AIM OF THE EXERCISE: Quote the material exactly from the line that contains "This screenshot has height=517, width=650." through its last line. Any pictures are to be left out.

Top of DATA FOR THIS TASK

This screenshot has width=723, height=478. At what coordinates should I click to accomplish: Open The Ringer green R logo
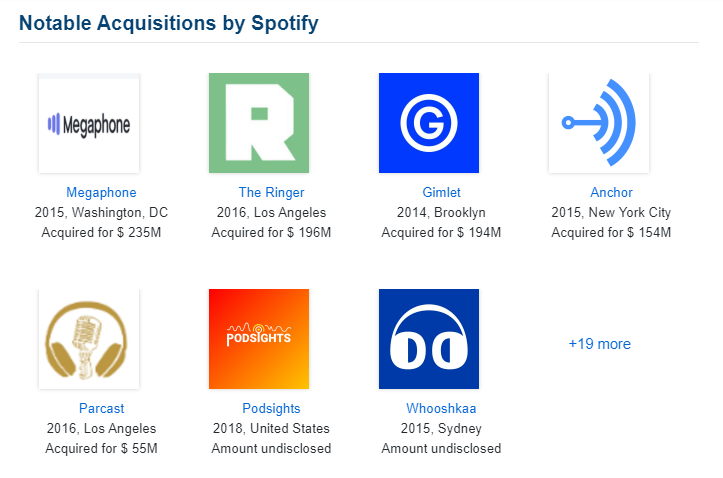(x=259, y=123)
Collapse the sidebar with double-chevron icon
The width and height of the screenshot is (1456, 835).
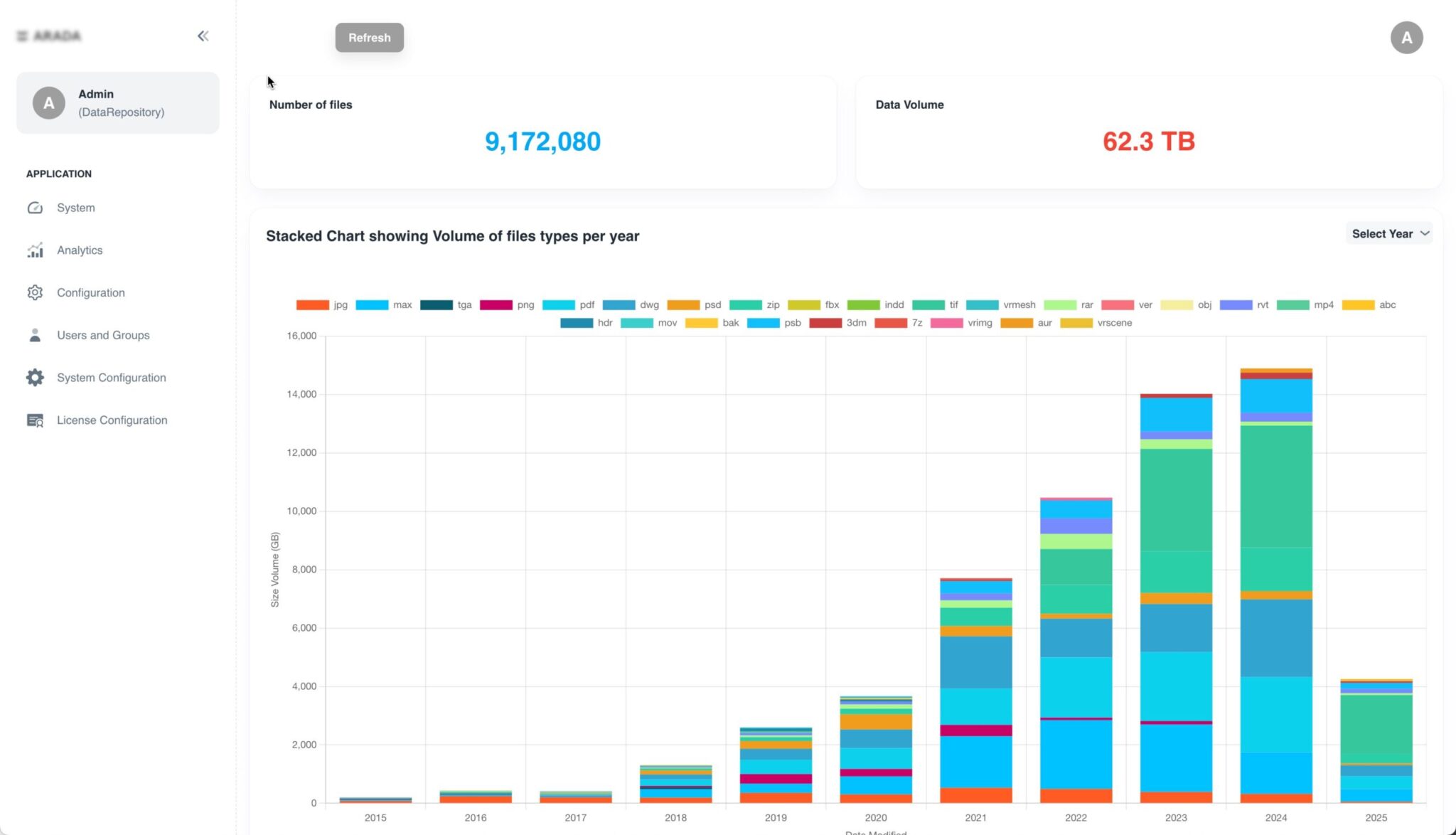(203, 36)
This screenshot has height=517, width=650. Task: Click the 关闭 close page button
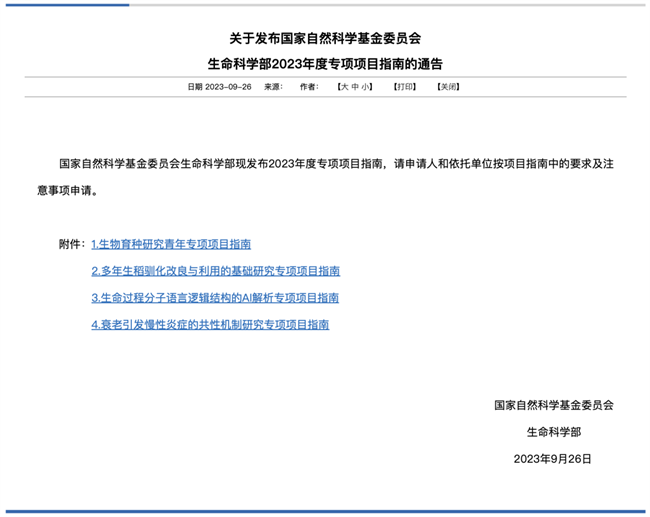tap(448, 87)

Bottom of DATA FOR THIS TASK

TASK RESPONSE:
This screenshot has height=517, width=650. Task: Click the 关闭 close page button
tap(448, 87)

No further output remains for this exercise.